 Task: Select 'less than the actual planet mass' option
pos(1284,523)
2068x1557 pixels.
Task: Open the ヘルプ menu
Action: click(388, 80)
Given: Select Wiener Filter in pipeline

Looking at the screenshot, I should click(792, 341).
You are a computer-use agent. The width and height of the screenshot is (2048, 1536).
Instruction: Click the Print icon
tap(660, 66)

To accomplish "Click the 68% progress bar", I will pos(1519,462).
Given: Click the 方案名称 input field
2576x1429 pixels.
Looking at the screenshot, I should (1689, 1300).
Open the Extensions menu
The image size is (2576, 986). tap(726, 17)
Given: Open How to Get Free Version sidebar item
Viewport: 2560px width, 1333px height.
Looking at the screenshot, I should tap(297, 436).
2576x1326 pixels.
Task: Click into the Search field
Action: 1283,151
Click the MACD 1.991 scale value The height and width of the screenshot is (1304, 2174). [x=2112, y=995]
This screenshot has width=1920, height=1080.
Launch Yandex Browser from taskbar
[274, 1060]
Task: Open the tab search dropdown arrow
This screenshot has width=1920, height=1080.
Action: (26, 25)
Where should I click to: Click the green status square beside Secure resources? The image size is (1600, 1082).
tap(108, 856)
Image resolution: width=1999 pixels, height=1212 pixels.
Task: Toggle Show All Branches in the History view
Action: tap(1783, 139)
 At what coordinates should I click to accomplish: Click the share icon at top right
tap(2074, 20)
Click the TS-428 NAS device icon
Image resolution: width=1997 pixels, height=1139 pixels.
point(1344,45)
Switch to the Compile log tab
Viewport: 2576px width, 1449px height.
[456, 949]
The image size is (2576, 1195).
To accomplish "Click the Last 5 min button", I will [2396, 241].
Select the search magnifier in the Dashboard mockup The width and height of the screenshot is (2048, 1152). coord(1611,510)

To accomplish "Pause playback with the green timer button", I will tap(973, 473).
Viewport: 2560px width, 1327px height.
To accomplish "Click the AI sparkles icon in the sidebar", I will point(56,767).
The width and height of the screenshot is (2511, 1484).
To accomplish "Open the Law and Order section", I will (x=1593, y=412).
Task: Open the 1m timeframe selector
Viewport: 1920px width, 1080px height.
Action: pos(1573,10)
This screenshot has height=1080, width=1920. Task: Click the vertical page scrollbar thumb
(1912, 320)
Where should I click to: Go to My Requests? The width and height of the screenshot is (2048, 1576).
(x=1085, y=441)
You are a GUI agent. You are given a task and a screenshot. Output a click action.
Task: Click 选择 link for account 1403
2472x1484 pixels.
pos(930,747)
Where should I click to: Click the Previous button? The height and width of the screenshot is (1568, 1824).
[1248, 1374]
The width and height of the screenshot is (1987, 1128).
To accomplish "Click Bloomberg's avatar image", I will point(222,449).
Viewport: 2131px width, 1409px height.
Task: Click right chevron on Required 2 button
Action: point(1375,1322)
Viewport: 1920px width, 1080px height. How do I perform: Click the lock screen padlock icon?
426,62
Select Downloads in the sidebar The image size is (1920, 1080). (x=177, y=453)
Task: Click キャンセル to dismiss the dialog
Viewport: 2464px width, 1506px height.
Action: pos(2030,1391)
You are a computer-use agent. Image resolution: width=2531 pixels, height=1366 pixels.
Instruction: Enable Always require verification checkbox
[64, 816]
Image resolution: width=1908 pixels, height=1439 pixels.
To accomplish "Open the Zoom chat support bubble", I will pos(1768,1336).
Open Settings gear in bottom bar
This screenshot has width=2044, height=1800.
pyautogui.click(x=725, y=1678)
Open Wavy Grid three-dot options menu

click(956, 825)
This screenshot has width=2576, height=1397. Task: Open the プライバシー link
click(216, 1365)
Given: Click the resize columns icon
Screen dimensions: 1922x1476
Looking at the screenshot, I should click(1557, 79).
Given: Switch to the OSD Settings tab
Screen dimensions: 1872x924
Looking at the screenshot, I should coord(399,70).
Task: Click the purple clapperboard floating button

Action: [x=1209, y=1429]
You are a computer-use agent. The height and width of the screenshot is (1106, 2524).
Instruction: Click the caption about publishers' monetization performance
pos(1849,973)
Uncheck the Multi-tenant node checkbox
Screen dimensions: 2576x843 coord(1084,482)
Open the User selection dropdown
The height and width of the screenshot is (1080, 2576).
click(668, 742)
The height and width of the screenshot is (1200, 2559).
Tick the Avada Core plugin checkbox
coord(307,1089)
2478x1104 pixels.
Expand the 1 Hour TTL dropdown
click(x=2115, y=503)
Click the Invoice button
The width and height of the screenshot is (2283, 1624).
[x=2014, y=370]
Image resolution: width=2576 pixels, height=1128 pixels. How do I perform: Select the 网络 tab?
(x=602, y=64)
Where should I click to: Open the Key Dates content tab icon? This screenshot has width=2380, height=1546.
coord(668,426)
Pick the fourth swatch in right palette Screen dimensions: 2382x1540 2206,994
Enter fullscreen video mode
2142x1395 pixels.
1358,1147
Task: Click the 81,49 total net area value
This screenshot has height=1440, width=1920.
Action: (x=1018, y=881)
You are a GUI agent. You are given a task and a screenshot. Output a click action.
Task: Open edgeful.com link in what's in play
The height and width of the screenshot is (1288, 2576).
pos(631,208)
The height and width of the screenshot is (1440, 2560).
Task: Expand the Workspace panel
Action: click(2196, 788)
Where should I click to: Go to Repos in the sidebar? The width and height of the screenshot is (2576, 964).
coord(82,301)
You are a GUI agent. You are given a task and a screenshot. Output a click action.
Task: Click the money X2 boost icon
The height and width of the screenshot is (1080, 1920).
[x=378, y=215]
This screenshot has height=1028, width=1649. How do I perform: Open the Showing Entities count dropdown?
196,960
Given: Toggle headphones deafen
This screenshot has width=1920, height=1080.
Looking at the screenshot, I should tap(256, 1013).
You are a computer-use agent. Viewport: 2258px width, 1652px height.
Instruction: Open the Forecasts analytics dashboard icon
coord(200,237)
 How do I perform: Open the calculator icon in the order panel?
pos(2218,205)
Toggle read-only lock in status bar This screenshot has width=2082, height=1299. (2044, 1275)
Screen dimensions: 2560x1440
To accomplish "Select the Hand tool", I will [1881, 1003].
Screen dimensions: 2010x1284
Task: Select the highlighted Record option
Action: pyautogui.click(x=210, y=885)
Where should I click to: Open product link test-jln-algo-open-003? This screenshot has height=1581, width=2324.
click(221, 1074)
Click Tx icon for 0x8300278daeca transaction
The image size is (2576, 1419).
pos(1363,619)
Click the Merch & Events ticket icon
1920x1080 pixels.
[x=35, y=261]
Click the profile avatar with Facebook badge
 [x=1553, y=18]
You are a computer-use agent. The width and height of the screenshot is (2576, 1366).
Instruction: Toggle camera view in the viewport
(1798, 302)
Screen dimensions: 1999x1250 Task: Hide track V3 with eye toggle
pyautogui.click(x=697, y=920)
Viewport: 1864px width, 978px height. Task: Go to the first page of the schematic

Description of the task: Go to the line holding "Instruction: Toggle camera" in the entries above and return it, along with every line after it, exactly as written.

Exercise output:
Instruction: Toggle camera view in the viewport
(1798, 302)
Screen dimensions: 1999x1250 Task: Hide track V3 with eye toggle
pyautogui.click(x=697, y=920)
Viewport: 1864px width, 978px height. Task: Go to the first page of the schematic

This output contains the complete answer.